The required answer is the run of lines from the one holding "Task: Switch to the Лист2 layout tab" to the end of the data below, copied exactly and free of pictures.

--- Data Enclosed Below ---

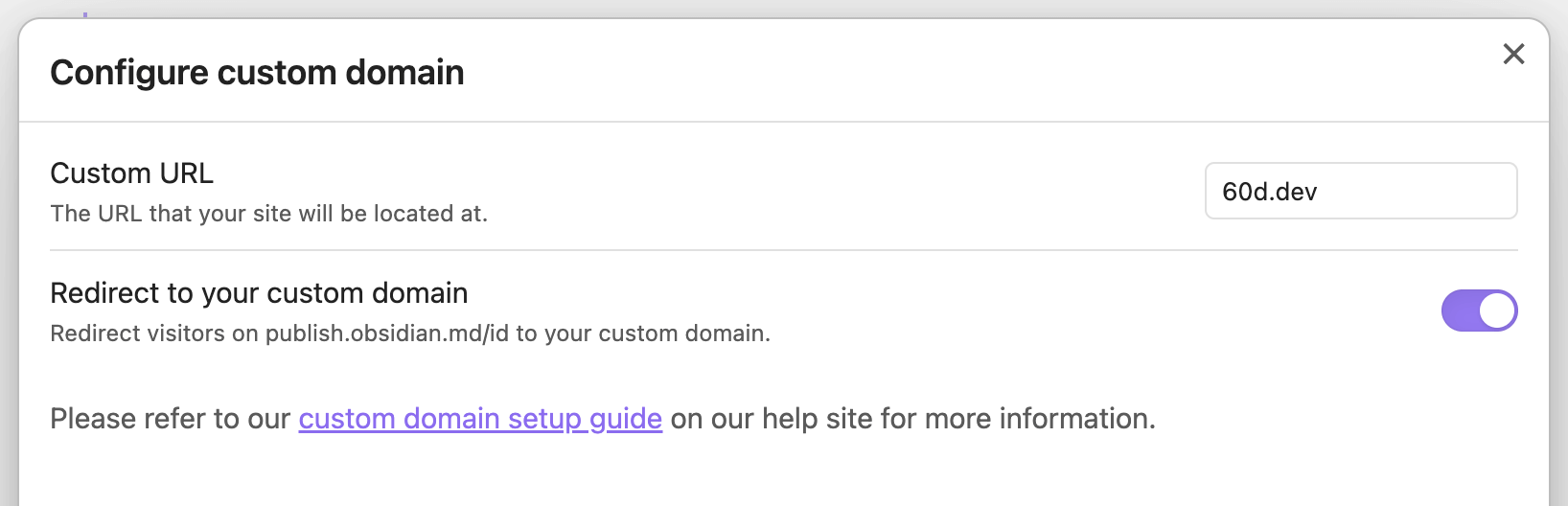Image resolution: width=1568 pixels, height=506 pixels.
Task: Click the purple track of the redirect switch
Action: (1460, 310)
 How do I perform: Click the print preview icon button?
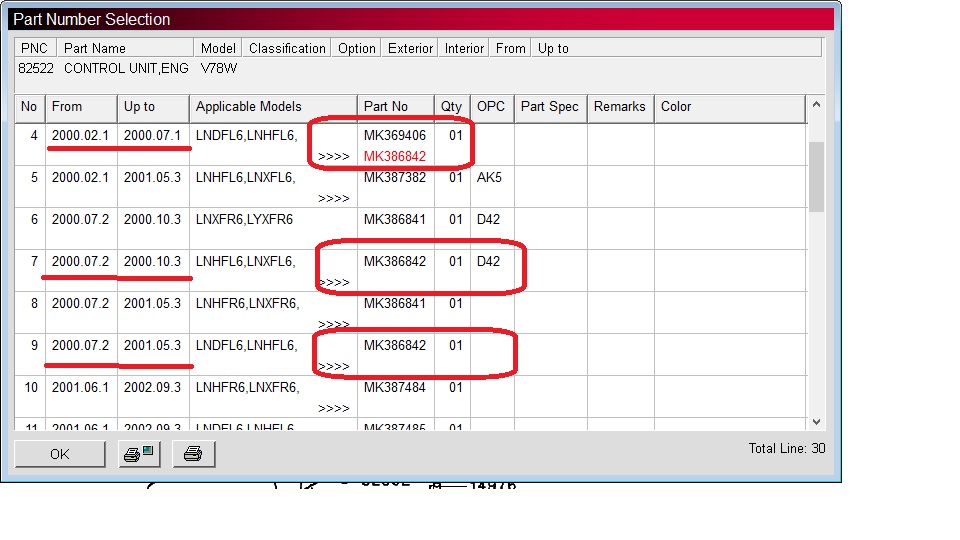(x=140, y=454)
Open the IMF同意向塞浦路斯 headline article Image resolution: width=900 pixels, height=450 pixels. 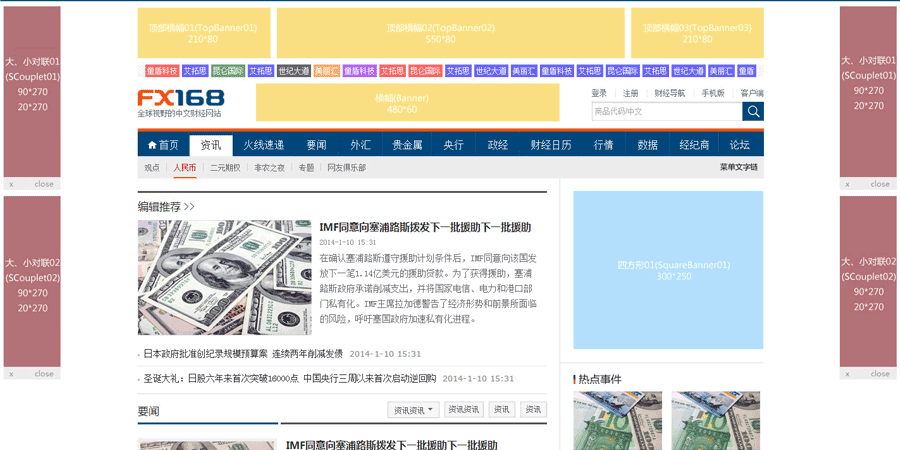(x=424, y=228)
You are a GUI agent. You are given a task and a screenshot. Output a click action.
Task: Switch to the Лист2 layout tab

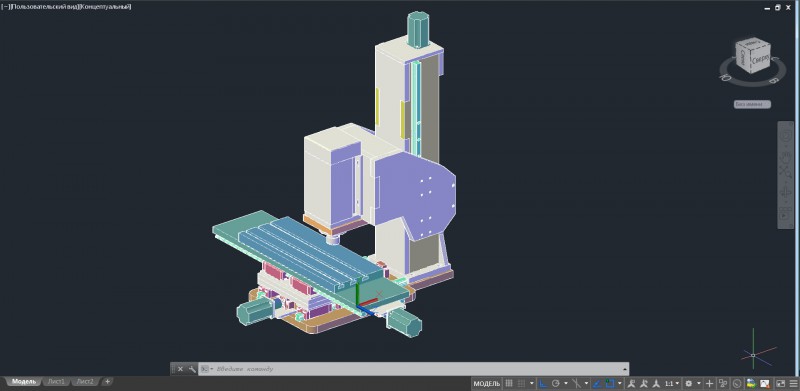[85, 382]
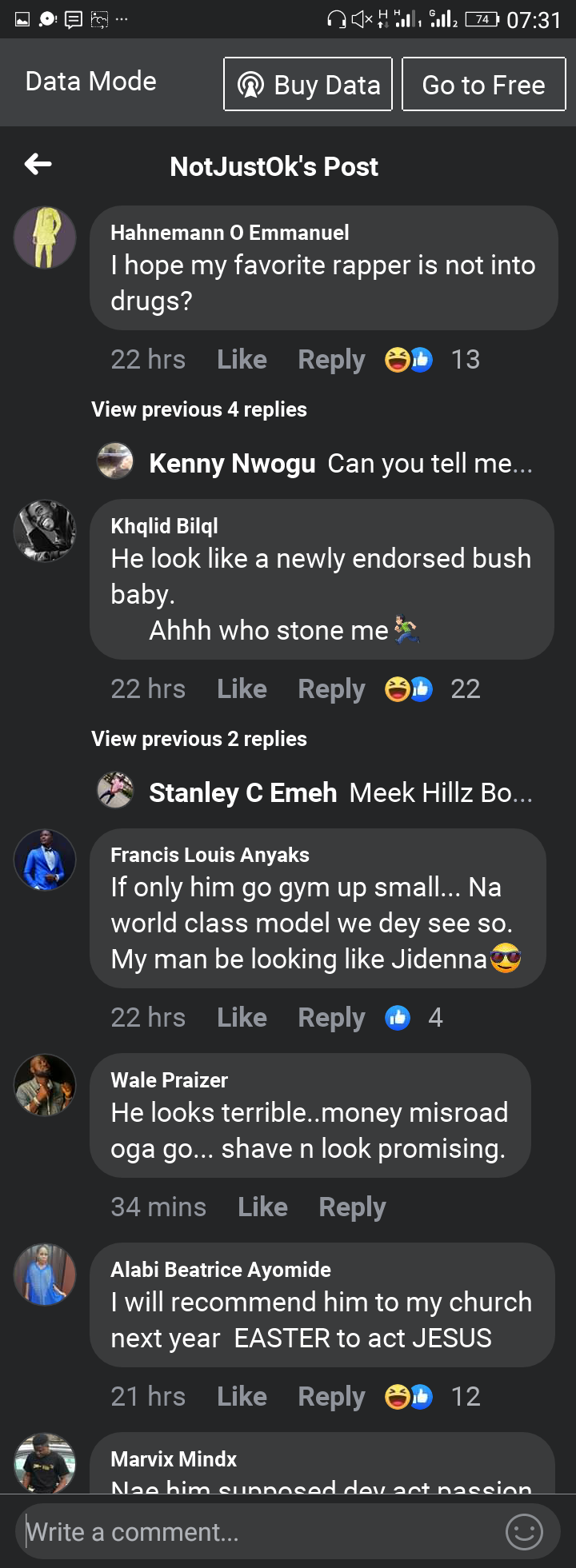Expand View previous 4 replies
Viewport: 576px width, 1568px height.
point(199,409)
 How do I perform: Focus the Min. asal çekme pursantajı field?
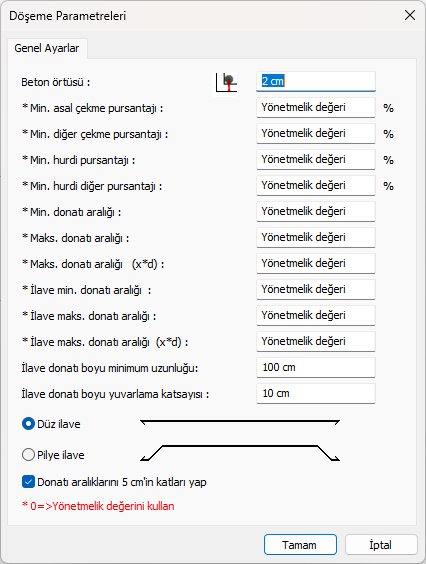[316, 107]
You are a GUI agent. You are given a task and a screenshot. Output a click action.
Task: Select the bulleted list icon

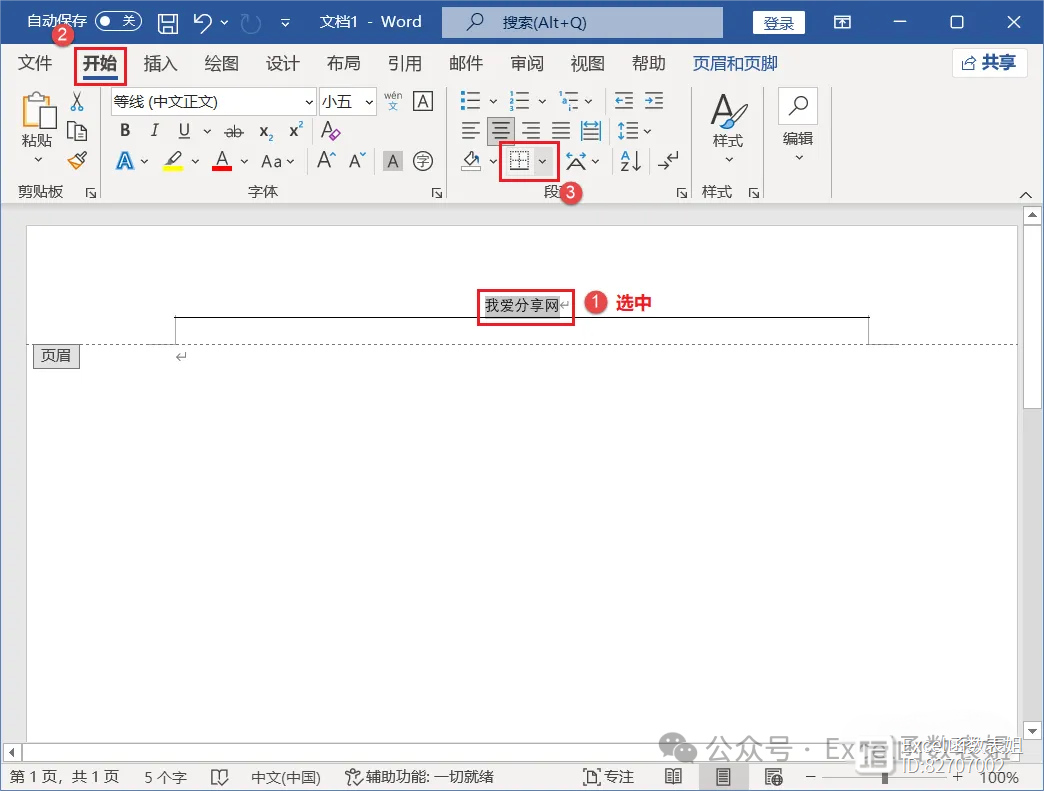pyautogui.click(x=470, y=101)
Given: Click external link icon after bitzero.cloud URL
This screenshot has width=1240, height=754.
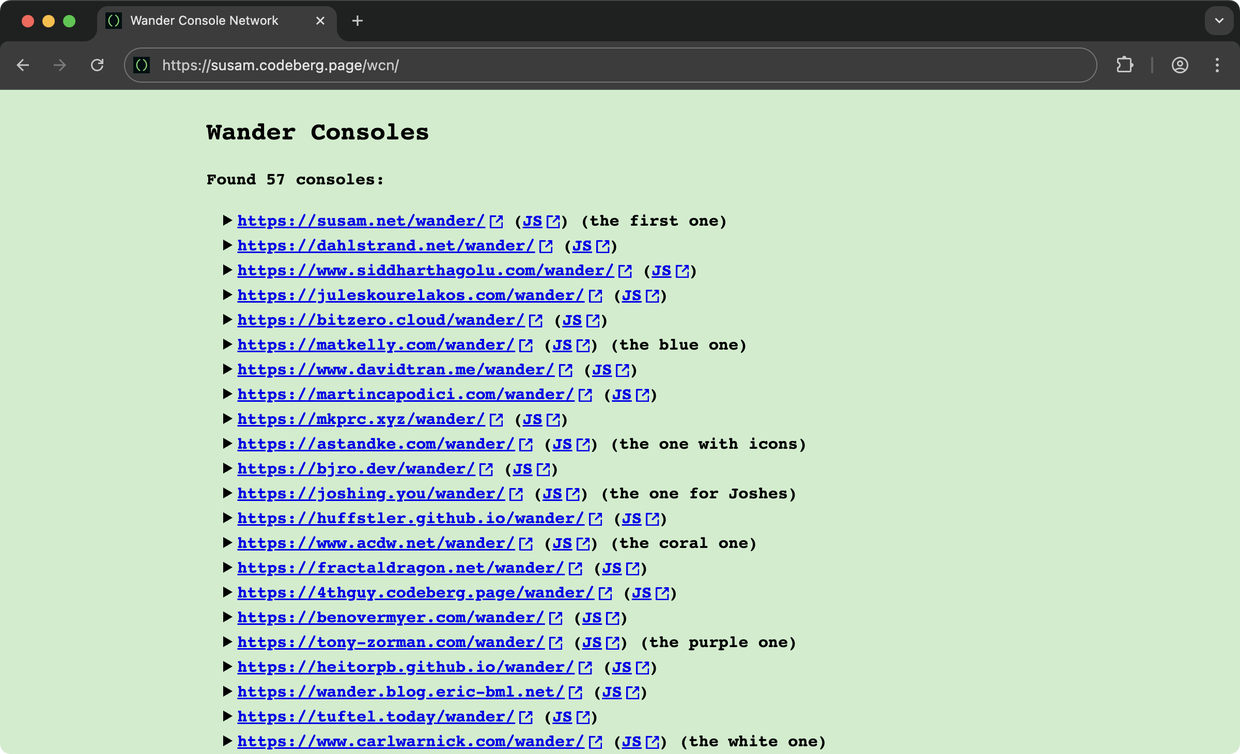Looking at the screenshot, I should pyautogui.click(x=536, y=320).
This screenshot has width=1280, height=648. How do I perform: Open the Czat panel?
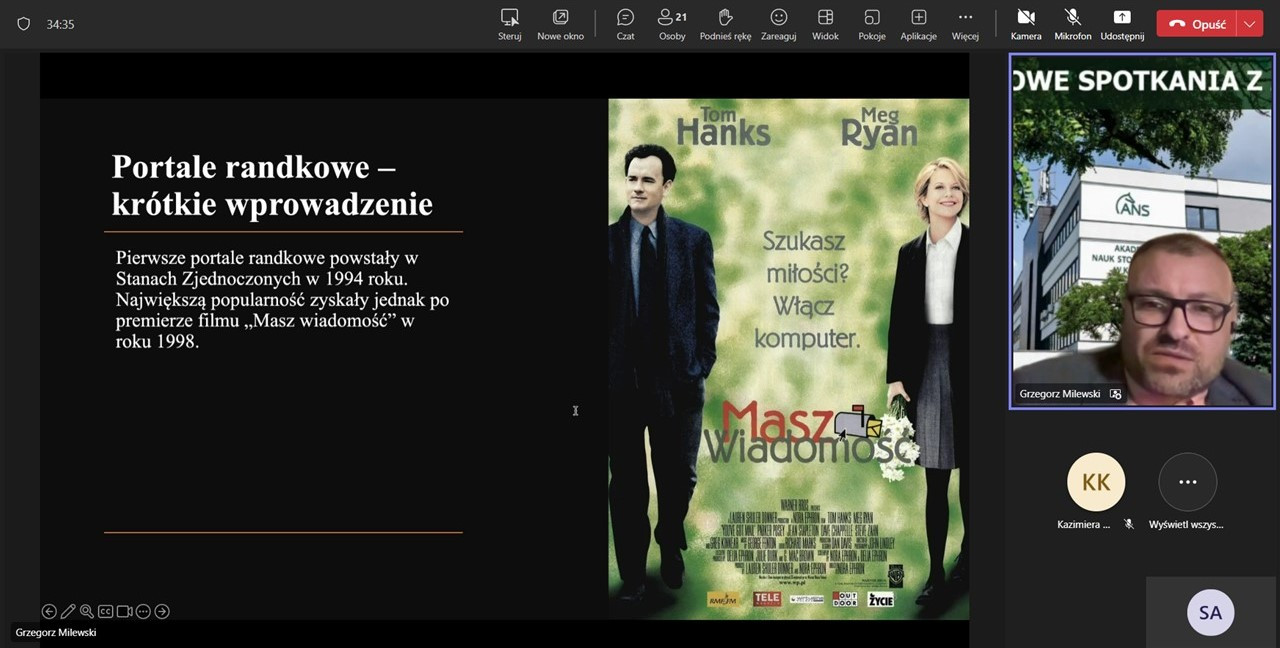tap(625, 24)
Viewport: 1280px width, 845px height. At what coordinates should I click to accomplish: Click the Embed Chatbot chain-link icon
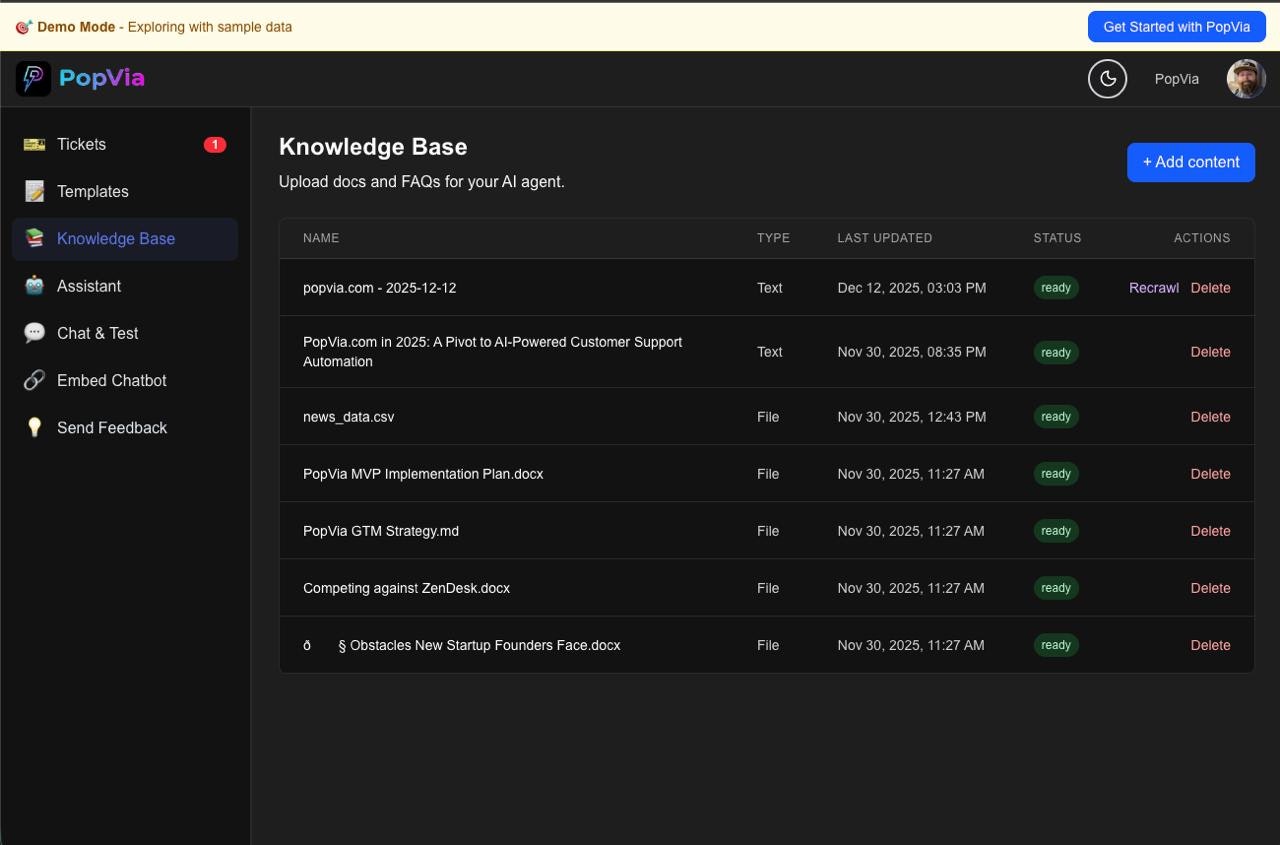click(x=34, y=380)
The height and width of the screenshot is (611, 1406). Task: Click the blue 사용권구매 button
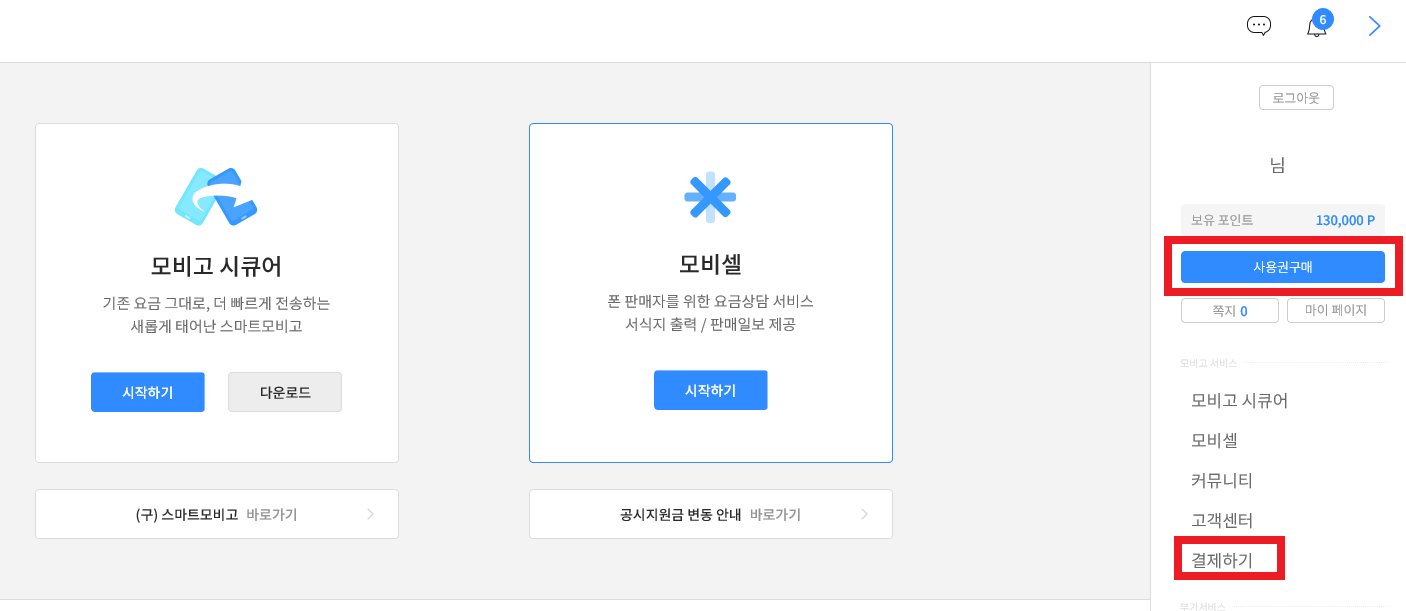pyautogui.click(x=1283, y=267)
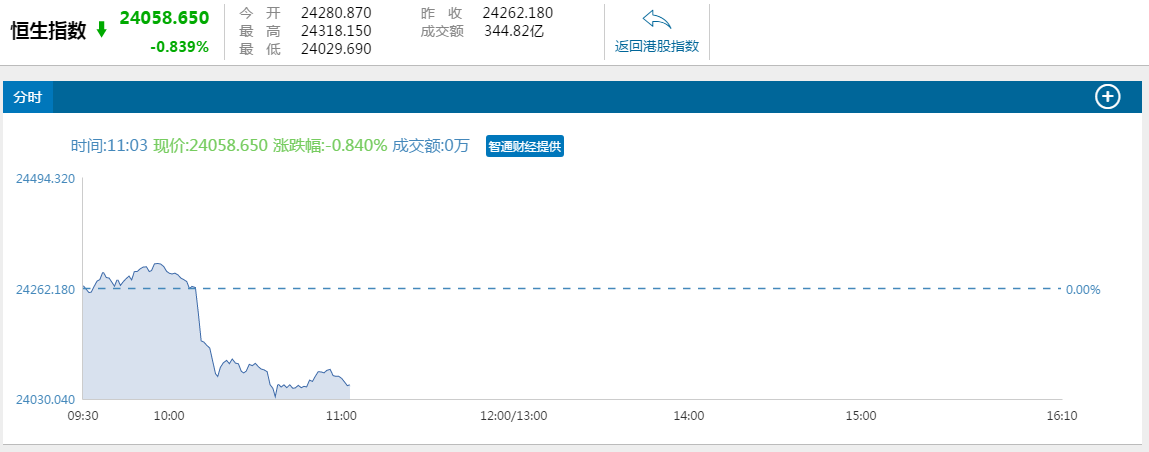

--- End of Enclosed Data ---

# Task output
Task: Switch to the Лист2 layout tab

[85, 382]
Expand View previous 4 replies
Viewport: 576px width, 1568px height.
point(199,409)
 How do I perform: Focus the Min. asal çekme pursantajı field?
[316, 107]
You are a GUI agent. You are given a task and a screenshot. Output a click action.
Task: Select the bulleted list icon

pyautogui.click(x=470, y=101)
Given: Click external link icon after bitzero.cloud URL
This screenshot has width=1240, height=754.
Looking at the screenshot, I should pyautogui.click(x=536, y=320).
This screenshot has width=1280, height=648. How do I perform: Open the Czat panel?
tap(625, 24)
Viewport: 1280px width, 845px height. At what coordinates should I click to accomplish: Click the Embed Chatbot chain-link icon
click(x=34, y=380)
The height and width of the screenshot is (611, 1406). Task: Click the blue 사용권구매 button
pyautogui.click(x=1283, y=267)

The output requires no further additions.